Consider the inconsistency with Import.  I use a YYYY/MM/DD date-based system for folder organization.  In this example, I would be importing 14 photos from 15 September 2016:





The imported photos would go into folder 2016/09/15, but Lightroom shows image counts for the parent directories.

I think Mike's expectation passes the "sniff test."  Mike, maybe you should submit a feature request to Adobe to display image counts for parent keywords, at least as a configurable option.

Phil Burton


----------



## prbimages (Aug 18, 2018)

A related question, if I may:

I have a keyword hierarchy for location, and my "Australia" keyword shows a count of "1". Below that, I have thousands of images in various locations in Australia, with various associated keywords. I understand what Johan is saying, that at some point the keyword "Australia" was tagged on a single photo, rather than being tagged via a lower-level keyword. My question is, how do I find this single, inconsistently-keyworded image? If I click on the arrow to the right of the keyword, I get everything keyworded "Australia" (which is what I would normally want). How to isolate that one image?


----------



## Jim Wilde (Aug 18, 2018)

prbimages said:


> A related question, if I may:
> 
> I have a keyword hierarchy for location, and my "Australia" keyword shows a count of "1". Below that, I have thousands of images in various locations in Australia, with various associated keywords. I understand what Johan is saying, that at some point the keyword "Australia" was tagged on a single photo, rather than being tagged via a lower-level keyword. My question is, how do I find this single, inconsistently-keyworded image? If I click on the arrow to the right of the keyword, I get everything keyworded "Australia" (which is what I would normally want). How to isolate that one image?

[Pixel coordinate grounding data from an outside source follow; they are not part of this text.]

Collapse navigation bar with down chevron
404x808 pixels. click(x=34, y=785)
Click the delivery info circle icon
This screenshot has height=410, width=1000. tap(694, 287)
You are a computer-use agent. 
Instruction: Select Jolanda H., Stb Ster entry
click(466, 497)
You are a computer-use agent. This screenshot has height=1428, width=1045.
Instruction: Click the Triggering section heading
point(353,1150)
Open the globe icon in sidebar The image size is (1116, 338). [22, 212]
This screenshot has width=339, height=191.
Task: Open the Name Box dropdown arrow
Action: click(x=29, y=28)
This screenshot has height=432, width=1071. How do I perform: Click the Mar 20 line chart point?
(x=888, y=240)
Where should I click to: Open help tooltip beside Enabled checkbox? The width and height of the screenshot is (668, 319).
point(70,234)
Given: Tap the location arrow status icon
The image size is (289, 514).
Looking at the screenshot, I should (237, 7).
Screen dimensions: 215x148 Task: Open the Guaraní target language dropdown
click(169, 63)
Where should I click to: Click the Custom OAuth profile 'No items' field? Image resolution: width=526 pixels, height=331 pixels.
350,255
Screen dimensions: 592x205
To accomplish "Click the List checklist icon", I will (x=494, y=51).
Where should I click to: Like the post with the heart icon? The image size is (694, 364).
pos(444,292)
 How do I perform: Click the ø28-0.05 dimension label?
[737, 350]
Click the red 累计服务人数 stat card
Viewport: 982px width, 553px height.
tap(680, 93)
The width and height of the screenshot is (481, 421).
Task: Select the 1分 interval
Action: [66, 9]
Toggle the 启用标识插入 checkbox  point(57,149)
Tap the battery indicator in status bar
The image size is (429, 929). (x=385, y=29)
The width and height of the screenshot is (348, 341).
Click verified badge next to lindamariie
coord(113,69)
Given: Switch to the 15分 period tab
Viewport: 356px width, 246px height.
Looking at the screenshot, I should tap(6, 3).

Johan explained how to do this in post #7.....basically use the Library Filter>Metadata>Keywords (select All Photographs first), then click on the small icon at the right-hand end of the Keywords header, and in the sub-menu that appears select "Flat" ("Hierarchical" is the default). That will list all the keywords that have been *directly* *assigned* to images, so you should see the Australia keyword appear with a total of just one. Select it and there's the culprit....


----------



## Johan Elzenga (Aug 18, 2018)

OK Mike,

Allow me to correct my mistake by giving you this explanation of the inconsistencies you see:

Let's assume you import four images, two of them taken in Madrid and two taken in Barcelona. These images already have (hierarchical) keywords in their metadata. The Madrid images contain the keywords Spain and Madrid, the Barcelona images contain the keywords Spain and Barcelona. So after they have been imported you will see the parent keyword Spain with an image count of 4, and the child keywords Madrid and Barcelona with each an image count of 2. So far, so good.

Now you take another photo in Madrid. You import this photo in Lightroom, and because it comes straight out of your camera it does not have any keywords yet. You assign the keyword Madrid to it. So now you will see that the keyword Madrid has an image count of 3, but Spain still has an image count of 4, not 5! That seems illogical, but because that number represents the images with the keyword Spain *assigned* to them it is correct. You did not assign the parent keyword Spain to this new image, so the number of images with Spain assigned to them is still 4, not 5.

When you *search* on the keyword Spain, Lightroom will show you *5* images! That does indeed seem inconsistent, but it is not. When searching, Lightroom takes child keywords into account and that is logical. Any image with the keyword Madrid must have been shot in Spain, so Lightroom will find the new image too when you search on Spain, even though you did not assign that keyword to it.

The new Asturias parent does not have any image count, because you only created that keyword in the list and moved other keywords below it. You (apparently) did not *assign* it to any image however, and Lightroom does not do that either when you move other keywords below it. You’d have to do that manually and you didn’t. It may be assigned on export, but that is a separate function.

I hope I understood (and explained) the question this time.


----------



## Michael Naylor (Aug 18, 2018)

JohanElzenga said:


> Allow me to correct my mistake by giving you this explanation of the inconsistencies you see


Hi Johan, and thank you for looking into this.   This is exactly what I've been experiencing, so I'm relieved to hear I can move forward knowing its not some kind of corruption.  

I'm a stickler for consistency, so I'll need to decide whether to tick-the-unticked or untick-the-ticked, in order to make them all look the same.   Maybe a future version will bring it into line with the way the folder counts are displayed.


----------



## prbimages (Aug 19, 2018)

Jim Wilde said:


> Johan explained how to do this in post #7.....basically use the Library Filter>Metadata>Keywords (select All Photographs first), then ...


Thanks Jim, this detailed explanation was exactly what I needed


----------



## coachejp (Jun 7, 2019)

Jim Wilde said:


> Johan explained how to do this in post #7.....basically use the Library Filter>Metadata>Keywords (select All Photographs first), then click on the small icon at the right-hand end of the Keywords header, and in the sub-menu that appears select "Flat" ("Hierarchical" is the default). That will list all the keywords that have been *directly* *assigned* to images, so you should see the Australia keyword appear with a total of just one. Select it and there's the culprit....


I'm going to take this conversation to another level.I hope it is up and not down. What is going on if you put the Keyword list in flat mode and then it goes back to hierarchy by itself?  Thanks EJ


----------



## Califdan (Jun 7, 2019)

Are you talking about the keyword list that is part of the metadata filter (above the grid)?   Or the Keyword List Panel on the right?   

In the case of the Keyword List panel on the right, I don't believe there is a flat vs hierarchical mode.  If you enter KW's as a hierarchy then it is hierarchical if you enter all keywords at the top level then it is flat.  

In the case of the list in the metadata filter, you can toggle back and forth between flat and hierarchical at will and it will refresh based on what is in the Keyword List panel (all keywords).  So, if you changed it to flat and come back at some other time and it is hierarchical, then just toggle it back to flat and vice versa.


----------